The 2018 formula of Pino Silvestre reveals a few significant changes. First, the top notes are slightly different. Parfums Mavive did something I rarely encounter in this business - they added notes. Vintage was mainly an intense blast of lemon, lavender, basil, geranium, and mint. These notes dazzled my nose with their brightness, and almost instantaneously coalesced into a clear analog of natural Scots Pine. New Pino adds dihydromyrcenol and cedar, which achieves a contrasting effect, illuminating the green notes, and dilating a generous swath of cool shade. Unlike earlier iterations, the fragrance now embarks on a distinctly woodier path. Pino Silvestre is my favorite postwar Italian barbershop fern because its accords are harmonious in ways that evoke nature, and not men's cologne. Parfums Mavive upheld that tradition here.

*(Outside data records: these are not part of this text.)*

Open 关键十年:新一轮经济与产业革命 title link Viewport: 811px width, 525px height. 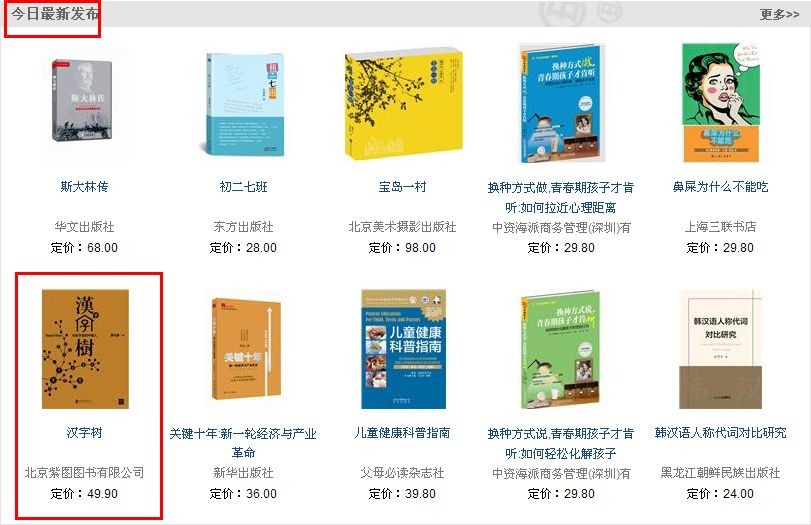(243, 443)
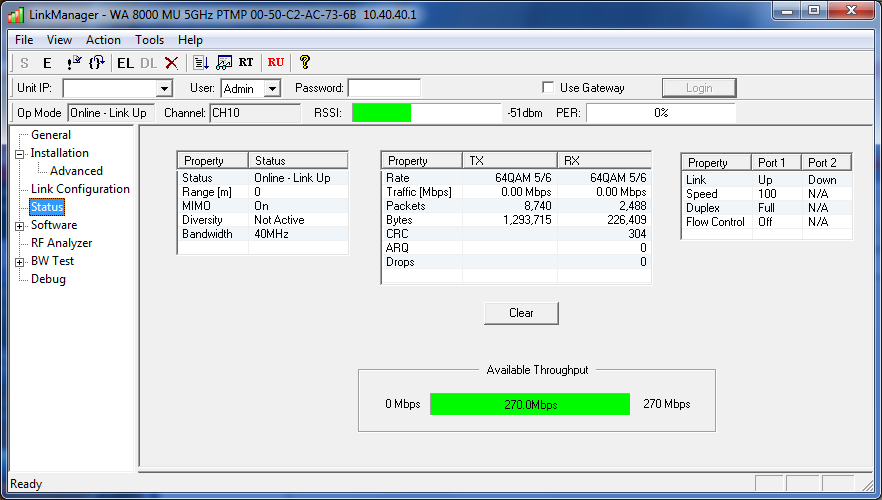Enable the Use Gateway checkbox

pos(547,88)

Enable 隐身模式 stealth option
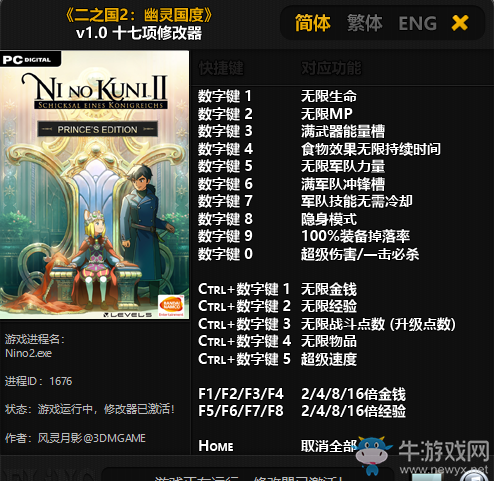coord(329,219)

The other change I noticed is the removal of honey. They took a risk and switched the honeyed amber of vintage with a hay-like woody amber of mostly coumarin and cedar. The overall result is a fragrance with immensely improved longevity and presence. Instead of ninety minutes, I now get seven hours out of Pino Silvestre. Its pine aspect never really disappears, and its base is now a distinct woody amber with aromatic nuances. I can't express how much I love this fragrance. It's on par with Grey Flannel and Original Vetiver as one of the best "green" fragrances I've ever smelled.